Last time, we built the new side wall for the entryway and the new top stair/drawer. The next “step” was to start covering the side walls in diamond plate. We made very careful measurements (1 sheet of the diamond plate cost about $180.00) and then made a template out of cardboard. We were extremely glad that we made the cardboard template first. Even with detailed measurements, the angles of the steps weren’t perfect 90s. After using our digital t-bevel to measure the angles, we made a couple adjustments on our template and set to work cutting the sheet of diamond plate.
We cut the metal with a 60-tooth carbide blade on the circular saw. Juan set it to a shallow depth and covered the base plate of the saw with duct tape. We didn’t want to take any chance of scratching the diamond plate.

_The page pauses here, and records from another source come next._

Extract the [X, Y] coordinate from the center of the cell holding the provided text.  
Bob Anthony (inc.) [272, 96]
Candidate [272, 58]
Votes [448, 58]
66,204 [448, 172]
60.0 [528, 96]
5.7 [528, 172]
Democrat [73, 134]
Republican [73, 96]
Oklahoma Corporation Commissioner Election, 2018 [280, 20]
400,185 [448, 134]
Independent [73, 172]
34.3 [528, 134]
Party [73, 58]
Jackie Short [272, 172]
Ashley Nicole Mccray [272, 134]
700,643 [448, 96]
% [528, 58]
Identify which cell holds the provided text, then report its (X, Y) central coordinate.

Next, we placed the metal on top of a sheet of foam, traced our template, and carefully cut out the first wall piece.
It fit perfectly. Phew - so glad we didn’t mess that up.
By the way, cutting metal is loud and painful. Shards of aluminum fly everywhere. We really should have been wearing long sleeves, but it was about 105 degrees out when we did this.
We followed the same process for the other side piece, except this time we had to deal with the curve of the door. After making a 90-degree angle in the metal using an inexpensive metal brake, Juan cut along the seam part-way up from the bottom, allowing the metal to curve into the right shape to trim out the door.
Then we had to decide how we wanted to attach the diamond plate panels to the walls. We considered riveting, but we really just wanted to leave the diamond plate as is. So, we decided to glue it down with liquid nails. We clamped where we could and braced it where it couldn’t be clamped. After a couple of hours, it was set.
The next “step” was to build a new stair replacing the one we cut out previously that had been in such bad shape. Our plan for this one was to create even more storage. Cramming six people in a couple hundred square feet requires creative storage solutions. This step was the perfect place to create a “shoe box”.
First, we needed to add more angle iron to the sides to create a lip for the top of the step (lid of the box) to rest on. Then we had to cut and screw down the front riser for the step. Again, nothing in this bus is actually square. So, we had to find the exact angles of the corners. One was something like 90.6 degrees and another angle was like 89.4 degrees. Even such small amounts of being off from square made a big difference in how it fits. Details, details.
Finally, it was time to finish this step by building the lid and attaching hinges. We used our Kreg Concealed Hinge Jig which made it very easy.
We used full overlay hinges. These allow the lid to pull slightly forward and then open all the way up. This step/shoe box should be able to fit a pair of shoes for each of us.
The last “step” for Part 2 was to cover the risers of two of the three steps with the diamond plate. We finished that up and called it good for now.
The face of our top step/drawer will have to wait until after we install the treads. The treads will be the same as our flooring throughout the rest of the bus, most likely laminate, and that will be one of the final projects we do. But, for now, we at least have functional, safe stairs. We know that the storage of the box and the drawer will be a life-saver for keeping shoes corralled. And, one day all the “pretty” will be finished. So, we’ll call this project ⅔ done.